(Work item) Any image in the records is to be dropped, and everything else duplicated precisely.

(Provided records)
————————
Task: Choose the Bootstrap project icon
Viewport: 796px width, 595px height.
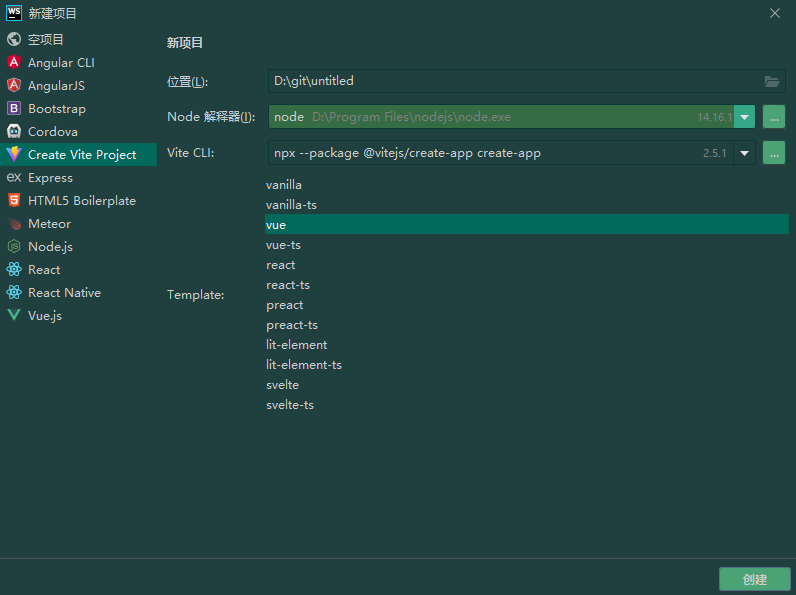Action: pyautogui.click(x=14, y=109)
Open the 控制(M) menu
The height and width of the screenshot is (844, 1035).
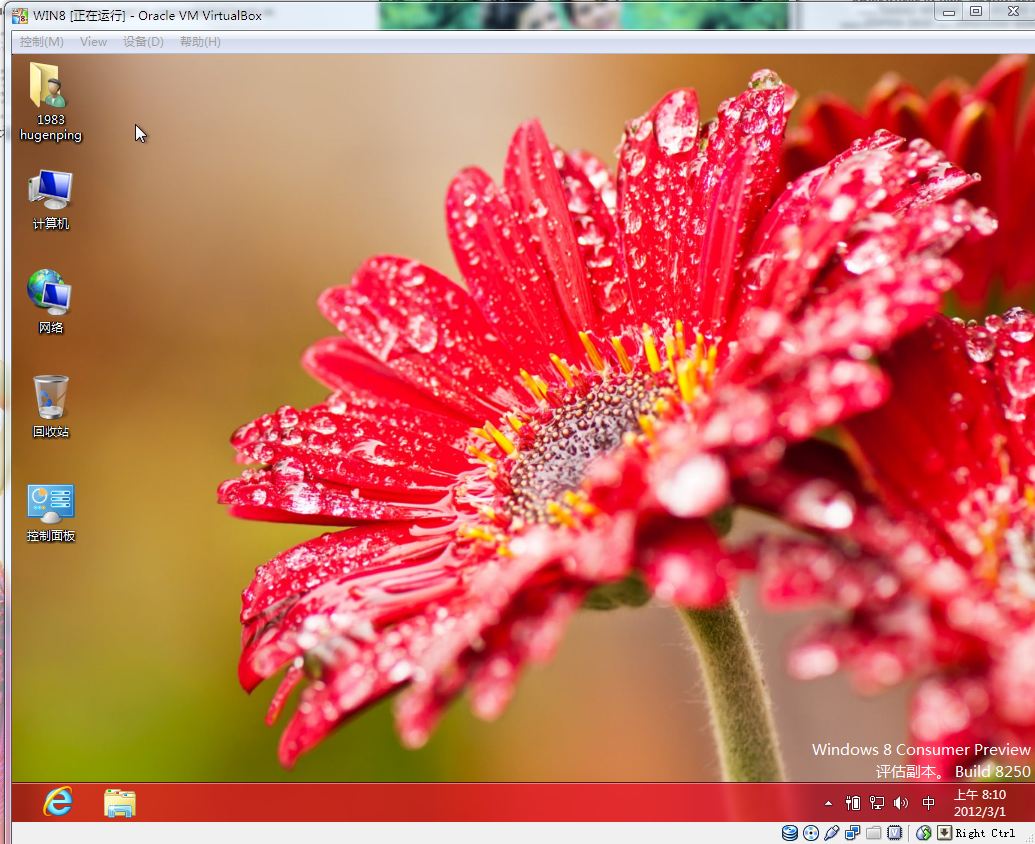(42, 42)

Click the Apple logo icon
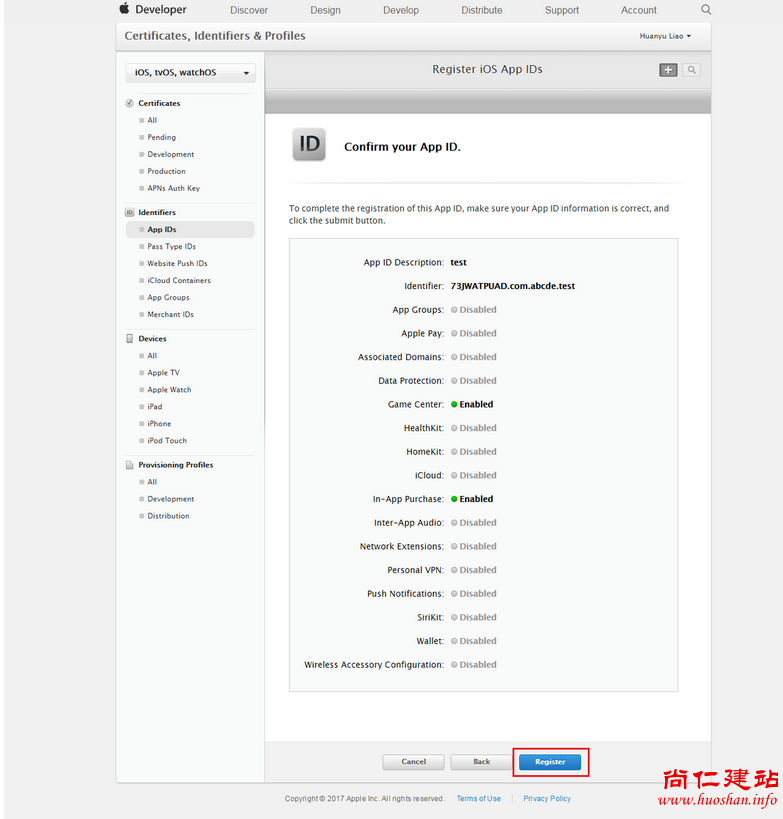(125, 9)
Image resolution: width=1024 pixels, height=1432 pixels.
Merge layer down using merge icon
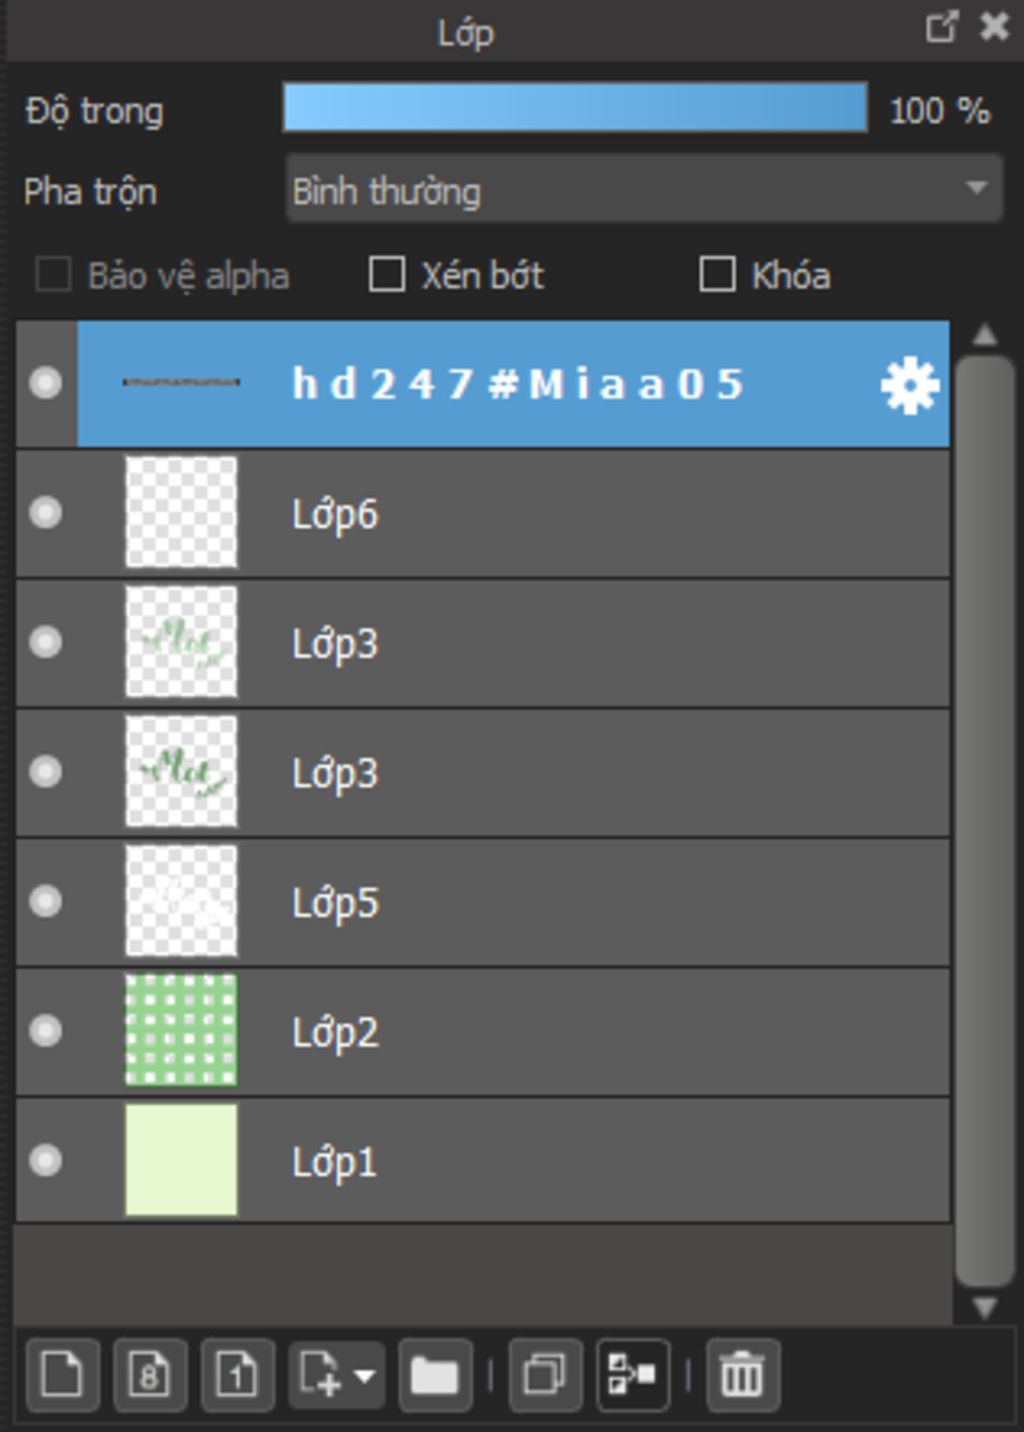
————————
(Solution to this exercise)
Task: Choose the Bootstrap project icon
Viewport: 796px width, 595px height.
Action: pyautogui.click(x=14, y=109)
Open the 控制(M) menu
The height and width of the screenshot is (844, 1035).
(42, 42)

Click the Apple logo icon
(125, 9)
Image resolution: width=1024 pixels, height=1432 pixels.
Merge layer down using merge icon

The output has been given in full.